-
Notifications
You must be signed in to change notification settings - Fork 105
Postgresql Backend
Rakam supports Postgresql >= 9.4.
It's possible to just use Postgresql as backend storage for Rakam. If your data can fit in one node, it's the suggested deployment type since Postgresql is quite mature and feature-complete way to use Rakam. The other deployment types usually target big data so they have more complex architectures than this one. However; Postgresql is actually a good choice for analytical data storage since it supports Window functions and With statements. It also has advanced features such as triggers, listen/notify that are required for Rakam. You can also also optimize Postgresql for your use cases.
Rakam uses Postgresql SCHEMAs to abstract projects between each other.
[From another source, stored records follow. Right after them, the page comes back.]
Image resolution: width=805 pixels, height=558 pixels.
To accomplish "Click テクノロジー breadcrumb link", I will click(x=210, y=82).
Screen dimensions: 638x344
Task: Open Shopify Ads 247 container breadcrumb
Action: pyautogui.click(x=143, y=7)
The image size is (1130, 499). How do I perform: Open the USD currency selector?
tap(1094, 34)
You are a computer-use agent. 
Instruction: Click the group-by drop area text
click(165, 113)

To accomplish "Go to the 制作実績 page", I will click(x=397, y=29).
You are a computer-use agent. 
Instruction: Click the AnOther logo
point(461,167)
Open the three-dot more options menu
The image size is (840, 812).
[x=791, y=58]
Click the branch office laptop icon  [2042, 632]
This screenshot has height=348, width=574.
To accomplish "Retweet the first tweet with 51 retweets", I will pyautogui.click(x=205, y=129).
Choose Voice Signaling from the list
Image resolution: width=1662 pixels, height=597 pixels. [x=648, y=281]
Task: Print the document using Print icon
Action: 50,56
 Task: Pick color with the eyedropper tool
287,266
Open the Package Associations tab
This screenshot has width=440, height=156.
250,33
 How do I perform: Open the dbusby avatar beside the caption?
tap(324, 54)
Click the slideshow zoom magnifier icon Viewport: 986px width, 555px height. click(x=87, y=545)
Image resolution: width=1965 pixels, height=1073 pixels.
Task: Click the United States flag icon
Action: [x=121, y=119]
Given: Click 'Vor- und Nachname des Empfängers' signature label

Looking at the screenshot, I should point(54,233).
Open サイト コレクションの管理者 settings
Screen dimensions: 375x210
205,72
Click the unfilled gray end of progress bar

Each project has its own SCHEMA and events of event collections are stored as rows of tables. PostgresqlMetastore handles for schema related operations. When the event data has a new field or a new event collection is found, Rakam calls PostgresqlMetastore.createOrGetCollectionField method. It converts the fields that are defined as SchemaField to columns in Postgresql, event collections also converted to tables in public schema in the database. We have evaluated json, jsonb and hstore types but found that storing data in tabular way is still the best option considering the data is not too sparse. Therefore it's always good practice to not add too many columns using Postgresql as backend.
json data type actually stores data as text in Postgresql, it just validates the json data. Since it doesn't do any optimizations, the data usually takes too much space and querying over the json columns is not efficient.
hstore is more efficient compared to json type but both the keys and values are text values. It makes using any other data types other than string for values impossible. (casting is also quite efficient so it's not an option for us.)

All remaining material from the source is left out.